The remaining of the refrigerant fed to the first channel 22 flows through the branch passage 48 and the restriction passage 49 into the internal space K. Since the refrigerant that has passed through the condenser 29 and flows in the second channel 31 has been cooled and liquefied, the temperature of the liquid refrigerant fed out from the gear pump 67 is low. Thus, the low-temperature liquid refrigerant that has flowed into the internal space K cools the alternator 43 in the internal space K. The refrigerant that has cooled the alternator 43 flows to the outlet chamber 80 via the outflow passage 50, and the refrigerant that has flowed to the outlet chamber 80 is returned to the gear pump 67 via the outlet channel 30 and the condenser 29.

The high-pressure refrigerant heated by the boilers 20, 21 (the first heat exchanger) is introduced into the expansion chamber 78 via the introduction port 391 and the supply chamber 79 of the expander 72 and is expanded. The expansion of the refrigerant causes the expander 72 to output mechanical energy (rotation applying force), and the rotation applying force assists rotation of the rotary shaft 70 and the drive shaft 40. The expander 72 utilizes the refrigerant and applies rotational force to the drive shaft 40 of the alternator 43. The expanded refrigerant with reduced pressure is discharged to the outlet channel 30. The refrigerant discharged to the outlet channel 30 passes through the condenser 29 and is refluxed to the gear pump 67.

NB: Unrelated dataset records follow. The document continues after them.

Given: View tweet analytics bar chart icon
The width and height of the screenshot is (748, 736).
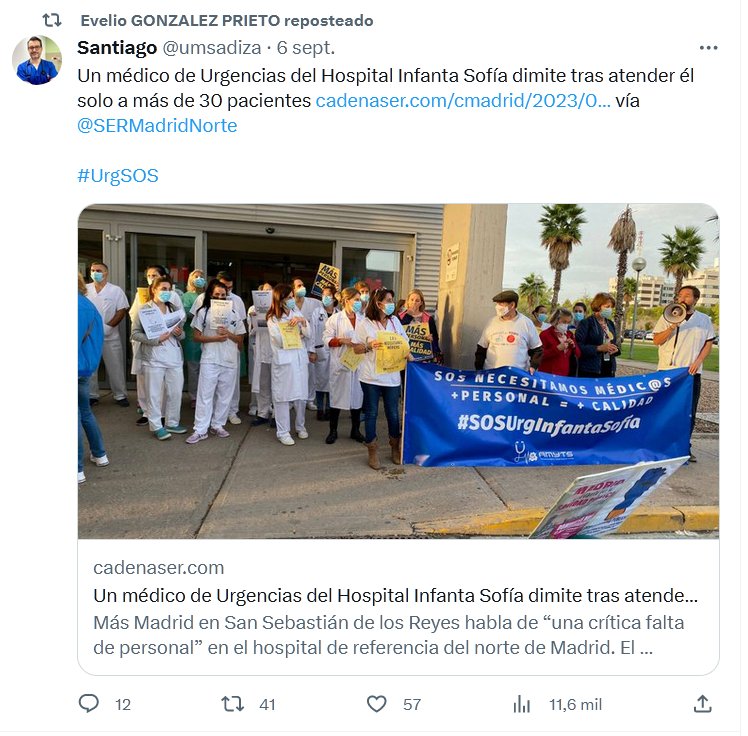Looking at the screenshot, I should click(522, 704).
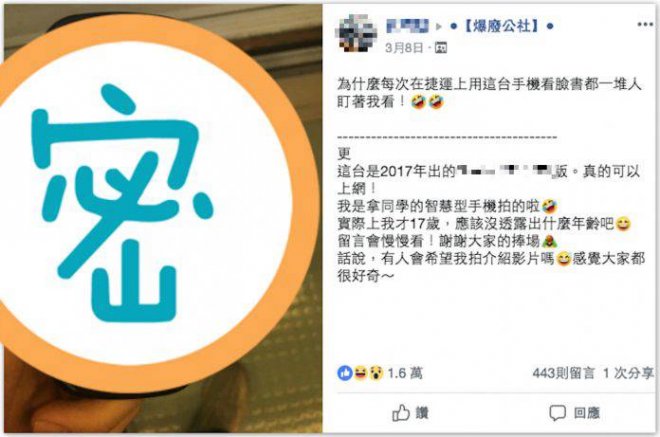Image resolution: width=660 pixels, height=437 pixels.
Task: Click the 讚 like button
Action: pyautogui.click(x=410, y=413)
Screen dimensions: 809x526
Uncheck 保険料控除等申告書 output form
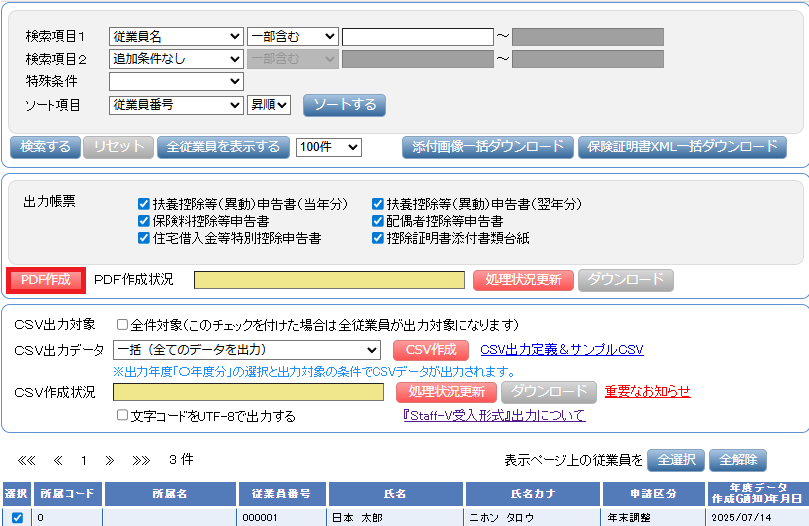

The predetermined temperature is set as the coolant temperature that enables rotating the drive shaft 40 by a predetermined number of rotations or more using only the rotation applying force of the expander 72 generated by expansion of the refrigerant. Also, the period during which the electromagnetic clutch 60 is temporarily held in the connected state is set to a period that the drive shaft 40 can be considered to have reached the predetermined number of rotations or more. When the electromagnetic clutch 60 is switched from the temporarily connected state to a disconnected state, the alternator 43 generates electricity by only the rotation applying force of the expander 72 generated by expansion of the refrigerant.

If the electric power generated by only the rotation applying force of the expander 72 generated by expansion of the refrigerant is insufficient for the required load (necessary electricity), the control section 32 magnetizes the electromagnetic clutch 60 and brings the electromagnetic clutch 60 into the connected state. Thus, the alternator 43 generates electricity by both the rotational force of the engine 12 and the rotation applying force of the expander 72 generated by expansion of the refrigerant.

The first embodiment has the following advantages.

(1) The heat of the refrigerant that has cooled the alternator 43 is absorbed by the second heat exchanger, which is the condenser 29. Thus, part of the refrigerant that is cooled by the condenser 29 becomes low temperature and flows to the internal space K, which is an existence region of the alternator 43. Therefore, the structure in which the alternator 43 is cooled by the refrigerant that has been cooled by the condenser 29 contributes to the improvement in the cooling efficiency of the alternator 43.

(2) The outflow passage 50 is connected to the section of the refrigerant circulation channel that is downstream of the expander 72 (that is, the outlet chamber 80). Since the internal space K and the outlet chamber 80, which are connected by the outflow passage 50, are adjacent to each other with the partition 361 and the side plate 62 located in between, the length of the outflow passage 50 is reduced. This is advantageous in easily forming the outflow passage 50.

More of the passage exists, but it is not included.